I woke up one evening and the light made the darkness scurry into my eyes.
Always the transcendence lapsed  into the grit of the streets within my bosom.
I’ll never enter unscathed or without a storm; my body sodden with ash...

They stare at me.

The sudden jolt of something painful makes my limbs tremble.
Within my catacomb of awkwardness was the belligerence of peace trying to escape an inexplicable burn.
It made me remember the grave of my grandmother...

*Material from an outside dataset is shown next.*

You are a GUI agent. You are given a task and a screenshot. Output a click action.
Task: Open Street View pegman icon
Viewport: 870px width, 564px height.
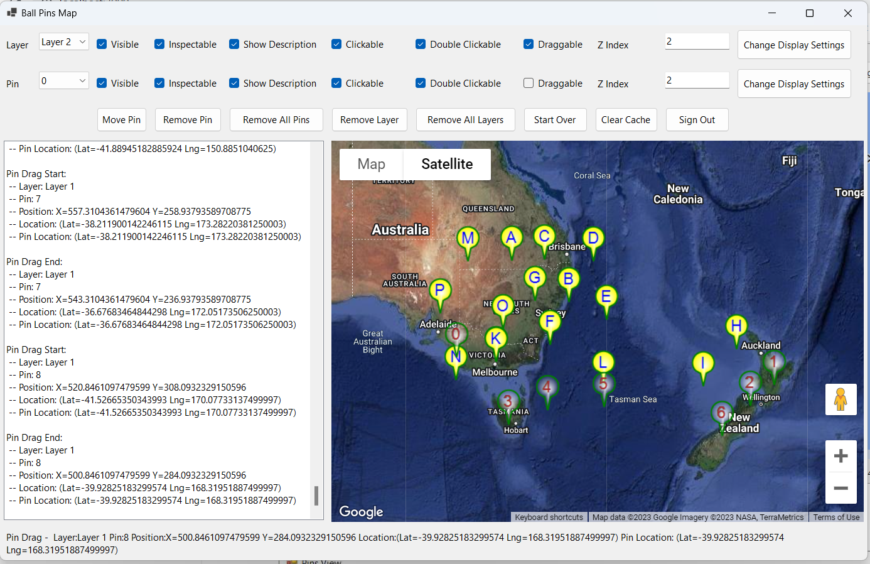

She was a witch that deciphered things with no sound.

Perhaps, she tossed the afterlife into my bed so I could walk steady, with a sonar of the melancholy.
And I kept myself from burying into an eternal sleep while treading.
The lively contradictions within life settled into my palms, and I crinkled part of the sun into lines; self sabotaging hot blooded constructive adversaries.
At several pricks of a needle from the taunt of my own inferno.
I became frazzled enough to find virtue in the gray of solidity.
How transparency was the gaze of wisdom.
Yet, my integrity lacked mistrust and at times I believed in shapeshifters.
How they told me they loved me, only because my love stayed the same.
I hated how I never waned with particular things within my oracular Universe.
My private world was never the simplicity of a smooth kill for those harboring facades.
Painted over with pretty colors they stare at me, as I buzz beneath my skin.
The light from my lighthouse makes the night shake.
Tonight, my inferno is surrounded by water, and the shapeshifters can drown.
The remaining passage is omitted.